As it is now written, De Leon’s bill would allow state taxpayers to receive a 100 percent credit for amounts they donate to the California Excellence Fund to satisfy their state income tax liabilities. Taxpayers could claim the credit as a charitable contribution to reduce their federal tax liabilities.
De Leon said at least 3 million Californians who pay more than $10,000 combined in state income tax and property tax would benefit from the measure.
The bill moves next to the Senate Appropriations Committee, where amendments may fill out the details. Possible amendments could reduce the credit from the 100 percent proposed and make at least some of the contributions voluntary.
Gov. Jerry Brown (D) said he is willing to consider the idea.
“Yes, I’m certainly open to it,” he told reporters at a news conference to release his proposed budget for the next fiscal year. “It looks interesting. I have two questions: Does it work, and if it does work, will the Internal Revenue Service issue a regulation and completely subvert it?”
The bill must pass the Senate by Jan. 31 to move to the Assembly, where it must pass by Aug. 31 to reach the governor’s desk.
De Leon tried to beat back criticism from two Republicans on the committee that the bill would mainly help wealthy people, could harm overall charitable giving, lacks detail, and could be undone by the IRS or Congress.
“It’s rich that you guys are trying to help the wealthy now in California, so welcome aboard,” Sen. John Moorlach (R) said.
Sen. Janet Nguyen (R), the committee vice chair, asked De Leon to add provisions to hold taxpayers harmless from penalties if the state enacts the bill and the IRS disallows federal deductions for the state credit.
De Leon said the Republicans were erroneously claiming the bill would mainly benefit the wealthy—and said the bill will withstand scrutiny.
“I want to be sure we don’t mischaracterize this measure as protecting the 1 percent,” he said. “Let’s not go to Armageddon.”
Two legal scholars who helped De Leon present the bill to the committee offered ideas for amendments that they said would better protect the bill from administrative or legal challenges.
Darien Shanske, professor from University of California, Davis School of Law, and Joseph Bankman, a law and business professor from Stanford University, said reducing the credit below 100 percent would make it more like similar but smaller-scale tax credit programs in California and more than 30 other states. Making some of the contribution voluntary, rather than a mandatory contribution to satisfy tax liability, would help overcome questions about the benefit a taxpayer receives from the contributions.

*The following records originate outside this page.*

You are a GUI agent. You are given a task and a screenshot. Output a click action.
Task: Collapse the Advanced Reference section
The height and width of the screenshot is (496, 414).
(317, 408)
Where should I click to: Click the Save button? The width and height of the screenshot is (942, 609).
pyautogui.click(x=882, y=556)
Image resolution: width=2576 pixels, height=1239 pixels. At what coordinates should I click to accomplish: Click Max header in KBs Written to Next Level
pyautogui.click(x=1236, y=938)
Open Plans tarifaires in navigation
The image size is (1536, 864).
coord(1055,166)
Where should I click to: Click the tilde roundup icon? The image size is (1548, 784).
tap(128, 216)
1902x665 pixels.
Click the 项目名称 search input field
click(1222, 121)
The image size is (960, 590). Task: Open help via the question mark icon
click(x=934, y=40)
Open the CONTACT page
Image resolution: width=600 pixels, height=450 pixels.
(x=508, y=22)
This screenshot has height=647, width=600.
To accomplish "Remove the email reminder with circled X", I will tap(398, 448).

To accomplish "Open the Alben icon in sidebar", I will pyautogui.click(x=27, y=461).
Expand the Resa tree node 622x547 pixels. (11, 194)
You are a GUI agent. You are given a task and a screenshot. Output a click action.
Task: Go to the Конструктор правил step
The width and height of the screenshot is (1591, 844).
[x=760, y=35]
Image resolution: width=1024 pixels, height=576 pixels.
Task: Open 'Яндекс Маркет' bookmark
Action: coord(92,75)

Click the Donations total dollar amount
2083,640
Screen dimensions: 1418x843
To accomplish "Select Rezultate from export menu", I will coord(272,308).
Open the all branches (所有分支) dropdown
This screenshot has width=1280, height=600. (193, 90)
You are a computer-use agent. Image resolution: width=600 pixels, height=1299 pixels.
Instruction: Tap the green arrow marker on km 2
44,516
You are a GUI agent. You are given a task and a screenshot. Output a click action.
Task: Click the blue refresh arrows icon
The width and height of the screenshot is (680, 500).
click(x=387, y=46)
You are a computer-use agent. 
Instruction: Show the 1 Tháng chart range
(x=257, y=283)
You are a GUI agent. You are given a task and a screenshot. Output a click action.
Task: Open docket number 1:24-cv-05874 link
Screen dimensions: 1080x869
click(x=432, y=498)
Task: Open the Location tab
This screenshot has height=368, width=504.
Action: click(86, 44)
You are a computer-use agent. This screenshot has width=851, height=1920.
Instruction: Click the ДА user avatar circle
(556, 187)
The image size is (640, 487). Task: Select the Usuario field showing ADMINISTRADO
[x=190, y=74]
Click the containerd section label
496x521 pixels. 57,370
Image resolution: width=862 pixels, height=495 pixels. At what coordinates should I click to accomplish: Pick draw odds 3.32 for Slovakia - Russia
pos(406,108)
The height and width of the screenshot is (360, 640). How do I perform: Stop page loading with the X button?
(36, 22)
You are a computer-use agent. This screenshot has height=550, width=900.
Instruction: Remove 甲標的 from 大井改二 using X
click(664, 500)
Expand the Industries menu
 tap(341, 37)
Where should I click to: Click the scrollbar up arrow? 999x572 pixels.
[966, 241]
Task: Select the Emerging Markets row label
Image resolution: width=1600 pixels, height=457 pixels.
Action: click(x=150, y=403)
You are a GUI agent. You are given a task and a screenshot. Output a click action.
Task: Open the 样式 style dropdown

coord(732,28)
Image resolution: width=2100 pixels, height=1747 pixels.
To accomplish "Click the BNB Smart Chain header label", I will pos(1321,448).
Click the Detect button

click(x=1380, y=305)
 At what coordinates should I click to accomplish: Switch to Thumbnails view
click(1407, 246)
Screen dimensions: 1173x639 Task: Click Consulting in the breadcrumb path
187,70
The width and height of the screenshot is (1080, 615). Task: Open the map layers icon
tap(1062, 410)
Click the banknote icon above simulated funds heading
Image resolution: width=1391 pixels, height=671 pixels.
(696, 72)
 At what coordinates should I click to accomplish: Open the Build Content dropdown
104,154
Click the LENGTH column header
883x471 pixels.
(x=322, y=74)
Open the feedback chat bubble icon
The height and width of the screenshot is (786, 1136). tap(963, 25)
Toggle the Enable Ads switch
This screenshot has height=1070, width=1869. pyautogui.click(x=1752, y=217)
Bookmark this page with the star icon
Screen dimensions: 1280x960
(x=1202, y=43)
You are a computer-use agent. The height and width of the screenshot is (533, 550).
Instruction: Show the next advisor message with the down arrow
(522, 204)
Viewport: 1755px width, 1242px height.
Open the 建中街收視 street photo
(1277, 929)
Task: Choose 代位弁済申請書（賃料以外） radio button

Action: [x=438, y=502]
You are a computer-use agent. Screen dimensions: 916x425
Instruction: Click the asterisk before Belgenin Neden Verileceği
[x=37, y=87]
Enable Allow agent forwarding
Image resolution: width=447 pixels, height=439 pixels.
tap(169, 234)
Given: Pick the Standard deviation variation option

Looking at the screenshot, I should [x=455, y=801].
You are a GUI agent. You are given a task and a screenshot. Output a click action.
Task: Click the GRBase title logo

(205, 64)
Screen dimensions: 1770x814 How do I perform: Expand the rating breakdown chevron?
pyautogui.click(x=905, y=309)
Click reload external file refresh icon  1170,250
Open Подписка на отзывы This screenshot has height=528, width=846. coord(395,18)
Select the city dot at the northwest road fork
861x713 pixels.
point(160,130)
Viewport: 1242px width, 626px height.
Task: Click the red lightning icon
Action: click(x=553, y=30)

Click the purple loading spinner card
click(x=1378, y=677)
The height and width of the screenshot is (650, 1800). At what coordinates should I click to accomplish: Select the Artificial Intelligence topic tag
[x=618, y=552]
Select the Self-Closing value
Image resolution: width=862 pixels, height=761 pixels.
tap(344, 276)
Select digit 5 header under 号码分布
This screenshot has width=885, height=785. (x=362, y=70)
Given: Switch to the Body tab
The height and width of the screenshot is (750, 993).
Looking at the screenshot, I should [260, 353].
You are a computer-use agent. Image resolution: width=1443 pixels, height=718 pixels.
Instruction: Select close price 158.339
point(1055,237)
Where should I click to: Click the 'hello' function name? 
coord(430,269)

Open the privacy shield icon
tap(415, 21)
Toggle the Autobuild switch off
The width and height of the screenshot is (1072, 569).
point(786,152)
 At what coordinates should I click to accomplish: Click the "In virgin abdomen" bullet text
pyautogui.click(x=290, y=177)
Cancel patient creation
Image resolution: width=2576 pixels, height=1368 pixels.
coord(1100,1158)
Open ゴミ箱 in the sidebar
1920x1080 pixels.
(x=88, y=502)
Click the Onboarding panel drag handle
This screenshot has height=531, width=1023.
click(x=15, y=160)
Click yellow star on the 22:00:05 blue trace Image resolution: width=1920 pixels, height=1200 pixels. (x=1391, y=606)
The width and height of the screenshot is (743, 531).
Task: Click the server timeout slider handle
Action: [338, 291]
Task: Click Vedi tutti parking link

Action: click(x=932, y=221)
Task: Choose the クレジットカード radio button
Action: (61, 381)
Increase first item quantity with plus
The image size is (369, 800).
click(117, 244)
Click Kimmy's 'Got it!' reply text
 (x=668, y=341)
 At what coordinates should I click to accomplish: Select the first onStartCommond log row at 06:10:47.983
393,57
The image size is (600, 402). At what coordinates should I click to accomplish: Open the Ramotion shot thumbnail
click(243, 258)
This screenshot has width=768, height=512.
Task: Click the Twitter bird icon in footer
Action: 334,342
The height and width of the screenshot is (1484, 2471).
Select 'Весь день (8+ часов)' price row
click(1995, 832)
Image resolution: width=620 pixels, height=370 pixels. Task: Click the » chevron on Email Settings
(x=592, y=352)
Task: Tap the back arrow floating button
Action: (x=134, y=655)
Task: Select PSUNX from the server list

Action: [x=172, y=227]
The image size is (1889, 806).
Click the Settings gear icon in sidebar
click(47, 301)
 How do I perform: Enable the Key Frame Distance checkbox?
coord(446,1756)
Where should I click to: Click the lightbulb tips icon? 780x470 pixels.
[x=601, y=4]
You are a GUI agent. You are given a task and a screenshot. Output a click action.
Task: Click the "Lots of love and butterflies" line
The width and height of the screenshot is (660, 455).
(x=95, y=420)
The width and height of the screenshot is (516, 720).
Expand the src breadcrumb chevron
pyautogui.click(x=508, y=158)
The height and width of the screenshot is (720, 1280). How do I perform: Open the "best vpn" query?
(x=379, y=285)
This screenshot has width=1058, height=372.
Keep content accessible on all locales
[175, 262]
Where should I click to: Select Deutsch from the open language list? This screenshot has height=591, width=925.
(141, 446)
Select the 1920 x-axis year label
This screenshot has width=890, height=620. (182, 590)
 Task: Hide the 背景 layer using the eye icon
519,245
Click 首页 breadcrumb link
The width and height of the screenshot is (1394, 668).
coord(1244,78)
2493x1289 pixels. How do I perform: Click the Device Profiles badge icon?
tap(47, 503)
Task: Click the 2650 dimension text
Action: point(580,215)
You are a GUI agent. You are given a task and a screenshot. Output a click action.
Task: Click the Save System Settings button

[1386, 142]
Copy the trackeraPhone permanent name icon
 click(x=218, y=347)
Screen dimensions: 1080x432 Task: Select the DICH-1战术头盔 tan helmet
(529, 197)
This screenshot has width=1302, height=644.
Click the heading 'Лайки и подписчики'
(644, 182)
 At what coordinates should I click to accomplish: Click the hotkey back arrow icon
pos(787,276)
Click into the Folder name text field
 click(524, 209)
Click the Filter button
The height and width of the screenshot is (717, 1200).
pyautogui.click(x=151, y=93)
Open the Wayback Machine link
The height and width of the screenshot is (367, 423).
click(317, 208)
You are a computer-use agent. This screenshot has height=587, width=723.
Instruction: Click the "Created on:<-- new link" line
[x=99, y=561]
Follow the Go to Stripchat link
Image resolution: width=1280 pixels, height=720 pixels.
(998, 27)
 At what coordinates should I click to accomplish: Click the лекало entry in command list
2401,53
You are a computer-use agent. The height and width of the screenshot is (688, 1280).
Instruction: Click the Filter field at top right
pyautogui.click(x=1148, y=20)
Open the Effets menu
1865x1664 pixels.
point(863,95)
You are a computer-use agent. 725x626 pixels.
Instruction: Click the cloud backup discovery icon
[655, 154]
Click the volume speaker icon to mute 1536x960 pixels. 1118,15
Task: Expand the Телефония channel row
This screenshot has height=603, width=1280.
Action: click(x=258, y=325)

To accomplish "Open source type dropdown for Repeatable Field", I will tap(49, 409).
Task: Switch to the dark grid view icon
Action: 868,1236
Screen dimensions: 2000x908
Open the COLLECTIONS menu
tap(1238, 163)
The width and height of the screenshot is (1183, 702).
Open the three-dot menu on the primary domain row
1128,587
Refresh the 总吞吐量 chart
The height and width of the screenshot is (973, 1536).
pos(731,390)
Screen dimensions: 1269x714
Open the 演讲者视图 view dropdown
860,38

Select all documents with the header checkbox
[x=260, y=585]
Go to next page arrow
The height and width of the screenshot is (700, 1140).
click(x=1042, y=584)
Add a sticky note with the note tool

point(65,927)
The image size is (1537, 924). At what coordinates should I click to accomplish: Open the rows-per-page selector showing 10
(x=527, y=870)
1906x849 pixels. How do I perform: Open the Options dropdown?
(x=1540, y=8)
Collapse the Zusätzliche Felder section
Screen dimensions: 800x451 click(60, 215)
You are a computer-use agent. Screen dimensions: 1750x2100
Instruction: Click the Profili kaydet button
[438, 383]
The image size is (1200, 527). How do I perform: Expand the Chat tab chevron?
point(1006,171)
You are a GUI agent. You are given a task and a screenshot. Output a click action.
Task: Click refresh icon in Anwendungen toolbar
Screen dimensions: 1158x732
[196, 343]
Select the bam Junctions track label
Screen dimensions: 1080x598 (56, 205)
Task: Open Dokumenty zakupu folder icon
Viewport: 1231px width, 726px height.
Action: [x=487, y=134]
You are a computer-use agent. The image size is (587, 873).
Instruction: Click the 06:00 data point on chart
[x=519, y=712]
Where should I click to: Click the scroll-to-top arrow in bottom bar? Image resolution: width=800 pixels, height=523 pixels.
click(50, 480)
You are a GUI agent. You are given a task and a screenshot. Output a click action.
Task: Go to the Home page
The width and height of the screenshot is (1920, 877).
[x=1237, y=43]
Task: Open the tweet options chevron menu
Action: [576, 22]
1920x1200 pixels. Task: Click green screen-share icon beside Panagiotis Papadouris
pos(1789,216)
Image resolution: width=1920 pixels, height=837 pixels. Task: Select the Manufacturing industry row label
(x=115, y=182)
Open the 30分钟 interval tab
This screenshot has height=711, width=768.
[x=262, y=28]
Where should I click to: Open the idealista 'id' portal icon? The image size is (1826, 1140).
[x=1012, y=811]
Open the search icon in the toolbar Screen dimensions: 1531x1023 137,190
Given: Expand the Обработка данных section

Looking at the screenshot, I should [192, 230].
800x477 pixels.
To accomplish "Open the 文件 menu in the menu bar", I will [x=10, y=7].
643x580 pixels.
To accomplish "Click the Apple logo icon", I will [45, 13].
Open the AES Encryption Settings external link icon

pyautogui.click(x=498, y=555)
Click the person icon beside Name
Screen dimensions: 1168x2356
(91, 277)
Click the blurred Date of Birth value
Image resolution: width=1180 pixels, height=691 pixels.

“The amendments would make it extremely unlikely it would face a realistic administrative or judicial challenge, and, even if it did, I can’t imagine a taxpayer would be penalized,” Bankman said.
An analysis of the bill from committee staff points out some of the weaknesses that amendments could address.
“This bill would enact the most generous tax credits ever allowed in California, which when combined with the federal charitable deduction, would afford the donating taxpayer benefits that exceed the amount contributed,” the staff analysis said.
Jim Gross, a lobbyist representing the California Society of CPAs, told the committee the group doesn’t have a position on the bill but has concerns. The idea to make at least some of the contributions voluntary would address some of those concerns, he said.
No other witnesses testified for or against the bill. In the brief hearing, lawmakers barely touched on the mechanics or finer points of the proposal, although Moorlach, a CPA, questioned how taxpayers should handle withholding of taxes from their wages, and whether they could simply tell their employer not to withhold at all.
Bankman said taxpayers can already adjust their withholding, and other options can be explored.